In summary, we demonstrated the flexibility of our method in terms of 3D editing by providing results of 3D object style transfer. We also explained the concerns related to the segmentation dataset we used, and additionally compared the performance on another semantic segmentation task. We also included JacobiNeRF as a baseline in the segmentation task and clarified that it is not considered in our original submission due to the unfair comparison.

We hope our response addresses the concerns and assists in re-evaluating our work. Please feel free to let us know if you have further questions or comments.

Reference:

[1] Cyrus Vachha and Ayaan Haque. Instruct-gs2gs: Editing 3d gaussian splats with instructions, 2024.

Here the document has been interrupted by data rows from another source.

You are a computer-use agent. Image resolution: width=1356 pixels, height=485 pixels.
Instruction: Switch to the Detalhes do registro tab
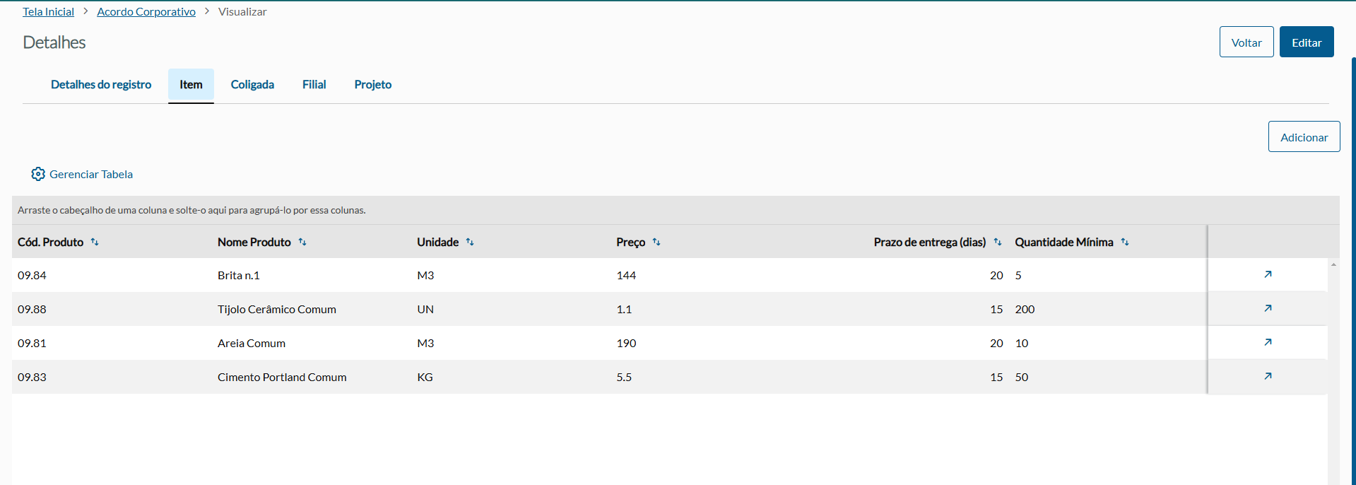[x=101, y=85]
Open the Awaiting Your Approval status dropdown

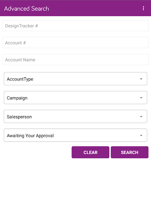pos(75,135)
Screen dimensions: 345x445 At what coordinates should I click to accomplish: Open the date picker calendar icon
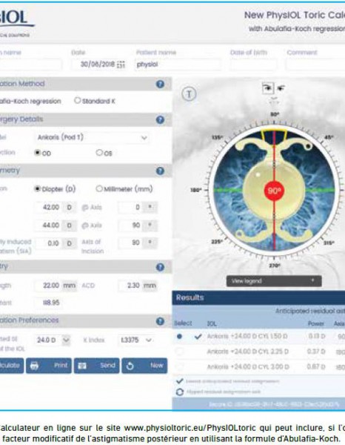pos(121,65)
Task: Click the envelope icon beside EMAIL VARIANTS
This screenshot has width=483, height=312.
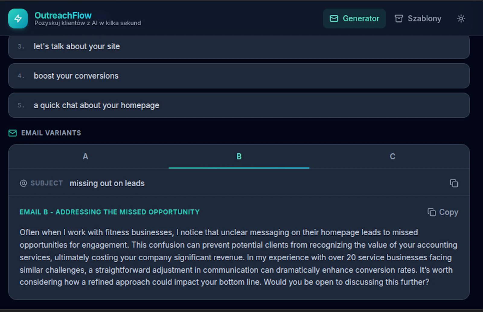Action: click(x=12, y=133)
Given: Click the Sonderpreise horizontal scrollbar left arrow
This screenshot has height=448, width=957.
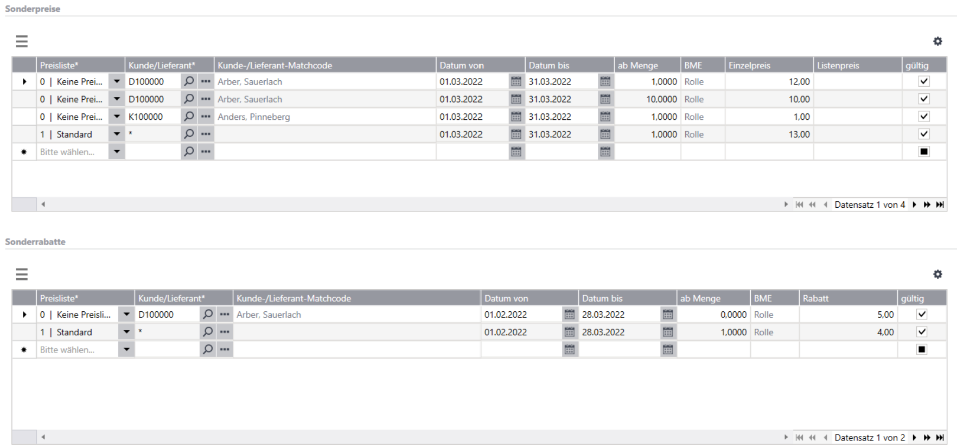Looking at the screenshot, I should click(x=43, y=204).
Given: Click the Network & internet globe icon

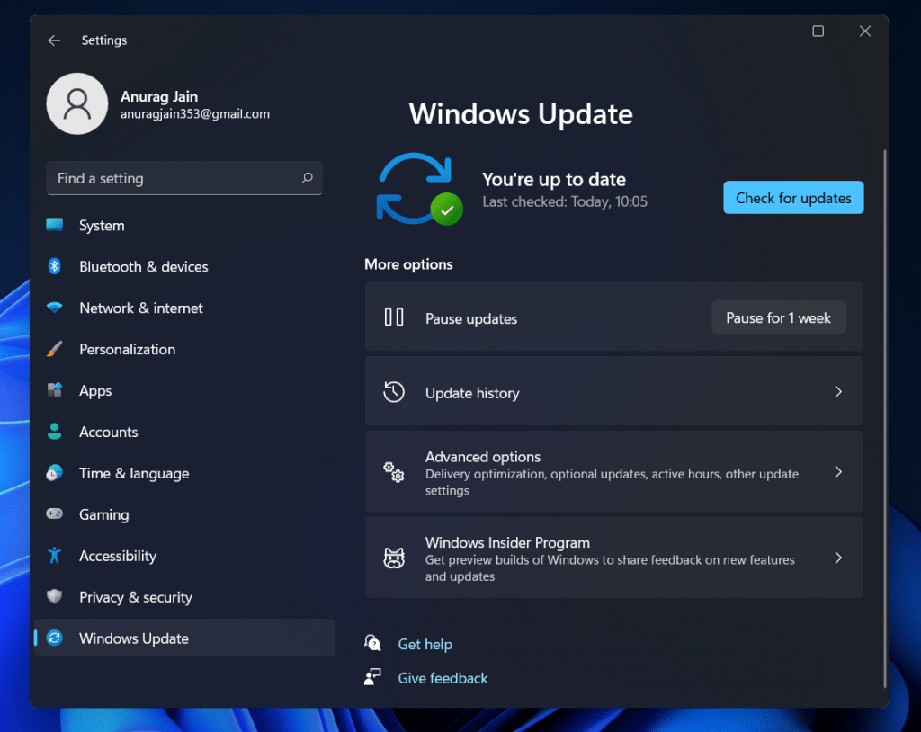Looking at the screenshot, I should point(57,308).
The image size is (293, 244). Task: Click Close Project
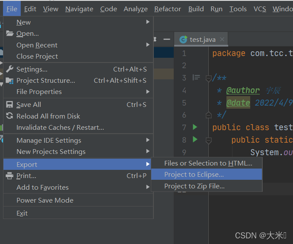(x=37, y=56)
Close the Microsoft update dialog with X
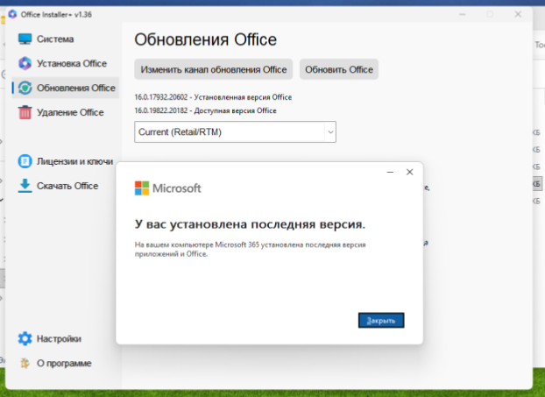545x397 pixels. [409, 173]
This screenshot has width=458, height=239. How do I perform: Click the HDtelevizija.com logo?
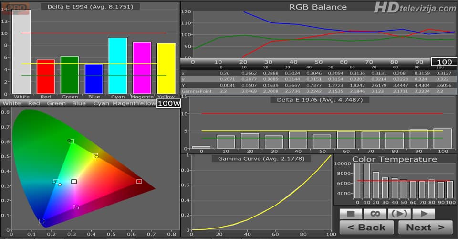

[2] Yichen Liu, Benran Hu, Chi-Keung Tang, and Yu-Wing Tai. Sanerf-hq: Segment anything for nerf in high quality.

[3] Tim Brooks, Aleksander Holynski, and Alexei A Efros. Instructpix2pix: Learning to follow image editing instructions. In Proceedings of the IEEE/CVF Conference on Computer Vision and PatternRecognition, pp. 18392–18402, 2023.

[4] Mingqiao Ye, Martin Danelljan, Fisher Yu, and Lei Ke. Gaussian grouping: Segment and edit anything in 3d scenes. arXiv preprint arXiv:2312.00732, 2023.

[5] Kerr, Justin, et al. "Robot see robot do: Imitating articulated object manipulation with monocular 4d reconstruction." arXiv preprint arXiv:2409.18121 (2024).

[6] Jiazhong Cen, Zanwei Zhou, Jiemin Fang, Wei Shen, Lingxi Xie, Dongsheng Jiang, Xiaopeng Zhang, Qi Tian, et al. Segment anything in 3d with nerfs. Advances in Neural Information Processing Systems, 36:25971–25990, 2023.

We sincerely appreciate the reviewer for the valuable feedback on our work, and we provide our responses to the concerns below. We hope our response addresses the issues raised in the review.

• W.1 & Q.2: Compared to methods that edit the scene after obtaining the labels for each Gaussian, such as Gaussian Grouping, the direct manipulation of network parameters appears less flexible. For instance, while Gaussian Grouping can achieve style transfer, the proposed method seems limited to modifying the colors of selected Gaussians to be uniform. Regarding weakness 2, is it possible for the proposed method to edit the color of an object to a textured color? Additionally, for the object movement task, can the method modify the trajectory of a selected object to follow a position-related trajectory, such as rotation?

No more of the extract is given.